Um levantamento feito pelo infectologista Jean Carlo Gorinchteyn, responsável pelo Ambulatório de Aids no Idoso do Instituto Emílio Ribas, mostrou que as formas de transmissão da doença nos pacientes com mais de 60 anos atendidos no hospital foram se modificando com o passar dos anos - de uma predominância das relações homossexuais para as heterossexuais. Pelo estudo do médico, que envolveu um grupo de 121 pacientes, na primeira fase do levantamento, de 1989 a 1994, as relações homossexuais e bissexuais foram a maior causa da contaminação pelo HIV. A partir de 1995, a grande forma de transmissão - 78% - foi a relação heterossexual.

Houve também um predomínio de homens, muitos casados. Entre as mulheres, a maior parte era viúva e adquiriram a doença dos maridos ou em relações com novos parceiros. Um grupo sem hábitos de usar preservativos, que considerava a prevenção necessária só como método anticoncepcional.

Apesar de abranger o universo relativamente pequeno de um hospital, o estudo é um dos poucos que investigam a transmissão da doença na população da terceira idade. O silêncio sobre o tema também envolve o meio acadêmico e médico, que até agora produziu poucas pesquisas na área.

"É uma questão de saúde pública, que trata uma população que, por ser excluída das campanhas, pensa que está à margem dos riscos e continua se relacionando sem cuidados, o que já era habitual desde o início de suas práticas sexuais", explica Gorinchteyn.

De acordo com ele, os médicos também têm sua parte de culpa nessa omissão. "Quantos idosos que chegam com pneumonia grave nos hospitais podem estar contaminados e ninguém sabe? O médico nunca pensa em pedir um exame de HIV porque nem considera essa possibilidade. Então temos um diagnóstico precário dos casos aqui no Brasil. A gente precisa acordar para o problema."

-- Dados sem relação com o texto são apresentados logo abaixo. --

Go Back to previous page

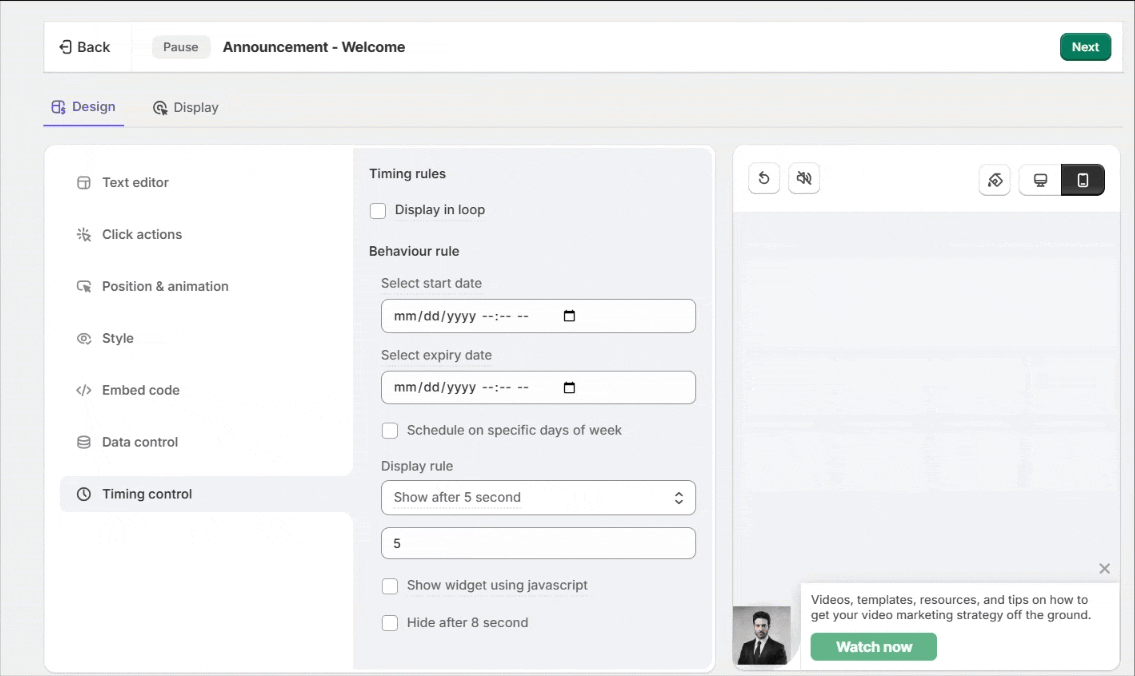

A falta de conhecimento dos médicos também é apontada como um problema pela infectologista Mariliza Henrique da Silva, do programa de DST/Aids de São Bernardo e do Centro de Referência e Treinamento em DST/Aids do Estado de São Paulo. "O profissional precisa pensar que a aids existe nessa idade. Hoje em dia, ainda se demora muito tempo para fazer o diagnóstico", afirma Marilisa.

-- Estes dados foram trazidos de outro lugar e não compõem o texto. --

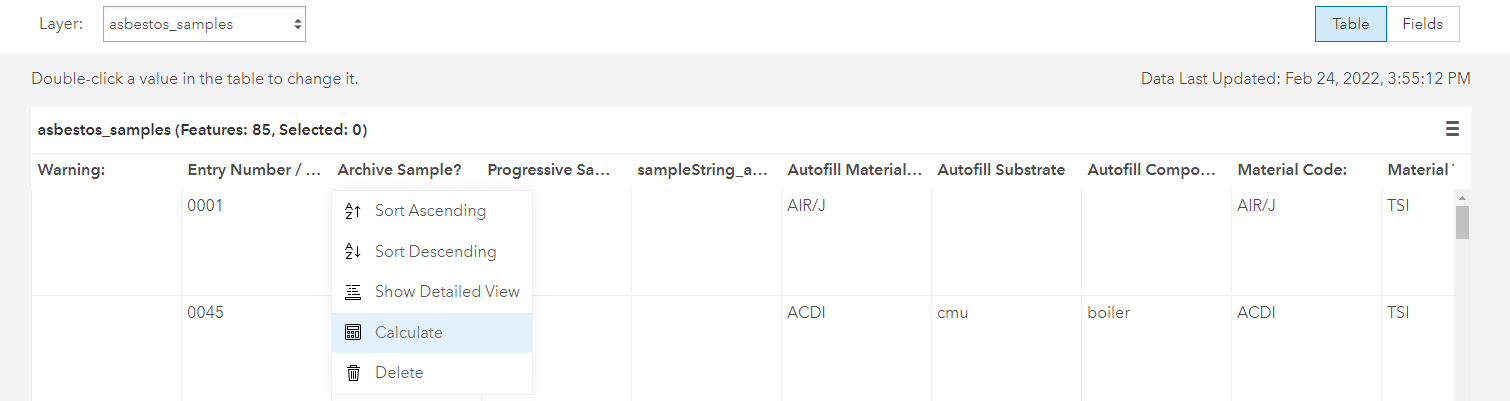Click the Material Code column header
This screenshot has height=401, width=1510.
(1291, 170)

Segundo Gorinchteyn, em média 50% dos pacientes descobrem o vírus quando vão fazer alguma doação de sangue ou passar por procedimentos cirúrgicos. A outra metade toma conhecimento tarde demais, com as manifestações próprias da doença. "Aqui no ambulatório temos cuidados próprios para o idoso, porque ele precisa de um acompanhamento diferente com a medicação anti-retroviral, de um intervalo de retorno mais curto, por causa das condições físicas e das doenças que são próprias da idade, que o tornam mais frágil", diz. No entanto, ele explica que uma vez diagnosticados antes da manifestação da doença, e sem interromper o tratamento, os idosos respondem bem aos anti-retrovirais.

Em São Bernardo, o aumento no aparecimento de novos casos fez que o programa municipal organizasse uma campanha de conscientização nos locais de festas, bailes, associações e clubes da terceira idade. "Vamos até os clubes, por exemplo, para orientar, falar de prevenção e oferecer o teste", conta a infectologista, uma das organizadoras da campanha, que deverá começar no próximo mês.